According to him, if academic-based stakeholders, such as NASU, own CBT centres, the board will be confident the examinations will be conducted without hitch.
On his part, Abubakar Rasheed, executive secretary of the National Universities Commission, NUC, said the commission would build a system in line with global standards. He assured the union the commission would address issues according to its agreement with the federal government, adding that he has met with pro-chancellors on the matter.
The executive secretary said he would meet with vice chancellors of about 140 public and private universities and other institutions affiliated to them to state the commission’s position, which will be forwarded to the government.
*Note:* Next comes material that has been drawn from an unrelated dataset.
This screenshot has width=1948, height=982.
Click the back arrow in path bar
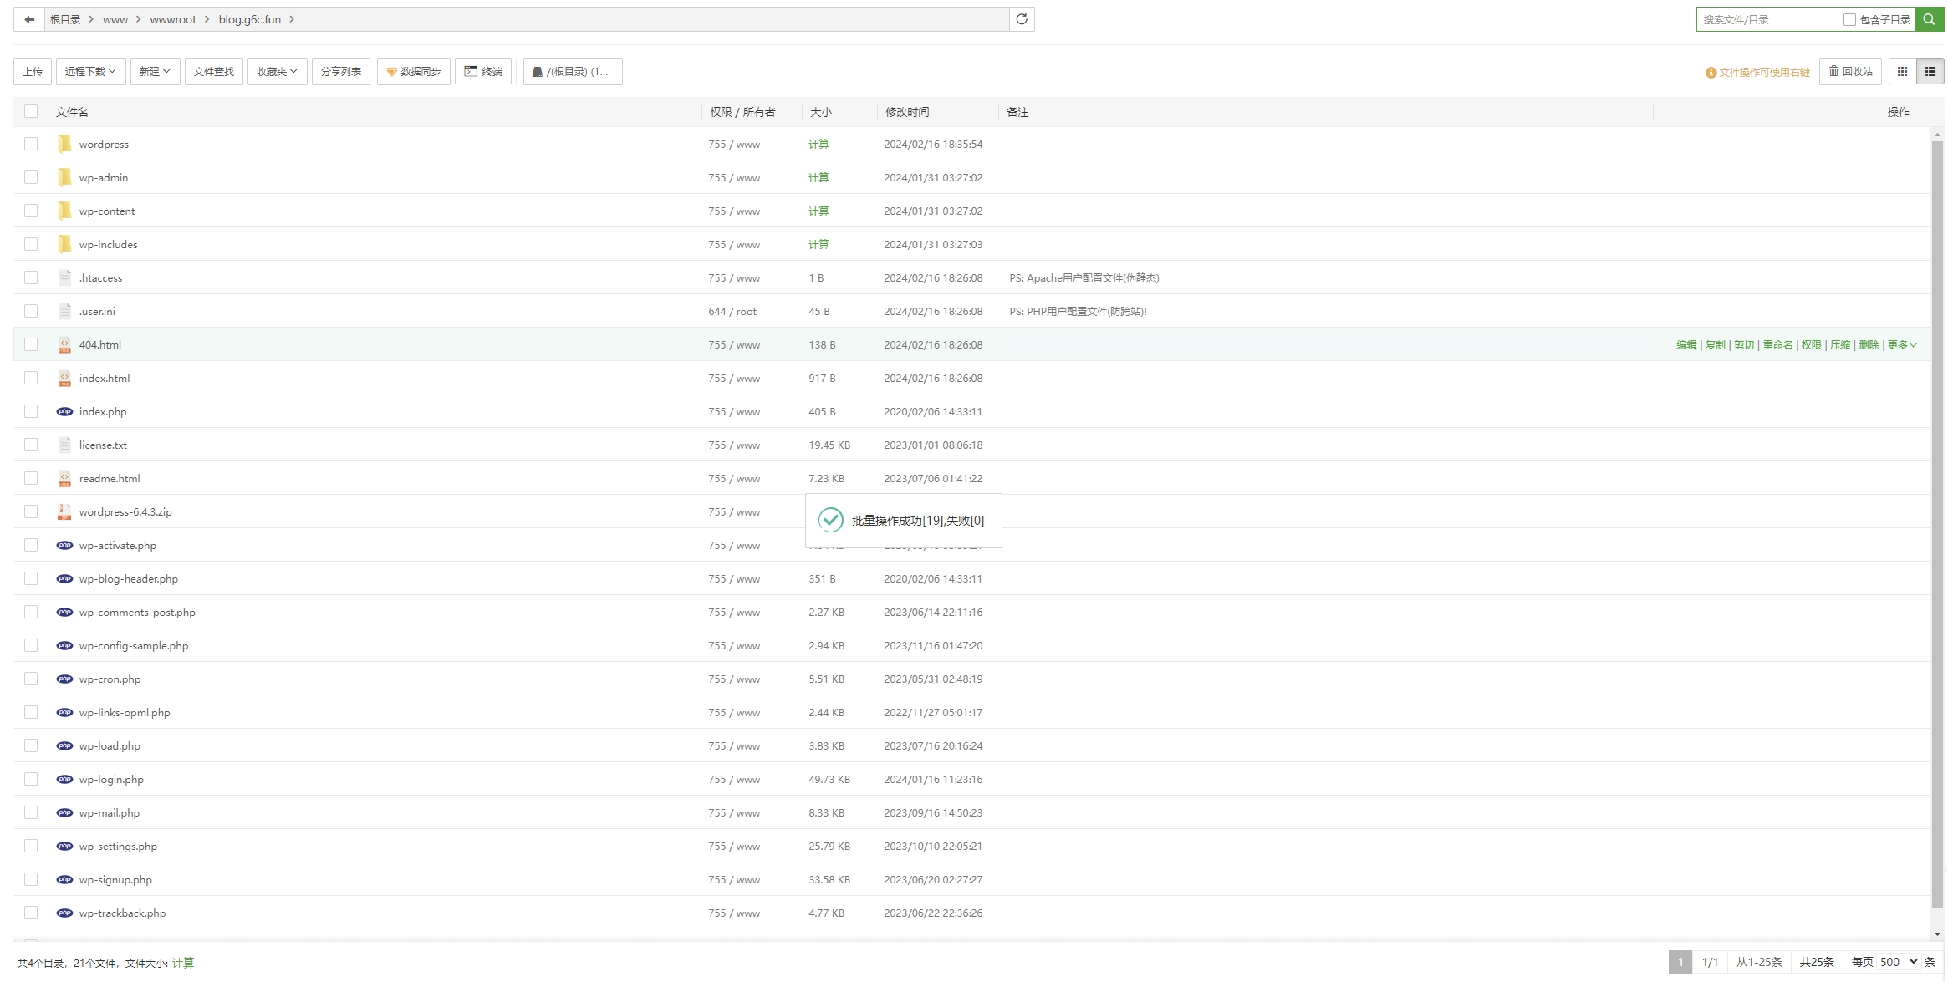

Rasheed said that the commission would take submissions from all unions in the universities so that its memo to the minister of education will capture every issue. “I will lead a team of NUC management to a meeting towards the end of next week with vice chancellors of federal universities, then vice chancellors of state universities, vice chancellors of private universities, heads of institutions affiliated to universities to discuss challenges confronting the university system.
“We will also discuss challenges inhibiting the implementation of the 2009 federal government/unions agreement. Within the next two weeks of concluding the discussions, I will raise a memo drawing the attention of the minister of Education to the agreement.”
However, Peters Adeyemi, general secretary, NASU, said, “Government has not demonstrated the will to implement the agreement. Government is a continuum and agreements are binding on successive governments, and this government must know that. The labour unions in universities are unhappy with the way things are going in the system.
“We think the executive secretary of NUC inherited this liability, and as a responsible union, we needed to give him an opportunity to address this problem holistically, and we think we should give him some time to see if there would be results. The result of his engagements would determine how quickly industrial action can be prevented or otherwise.”
Adeyemi said the unions may not give a lengthy time before declaring industrial action, saying “we have waited for so long, and we are not willing to wait too long again. The government must do the needful before crisis would start in the universities, lest Nigerians say we have started again when we declare strike. We are calling on Nigerians to help us beg this government that our patience is running out.”
He said, “It is wicked for anybody in government to say justifies non-payment of salaries using recession. Who caused us to be in recession? Is it workers? No. We are pushed to where we are by the ruling class irrespective of the political parties they belong. It is the collusion of the ruling class that put us where we are.”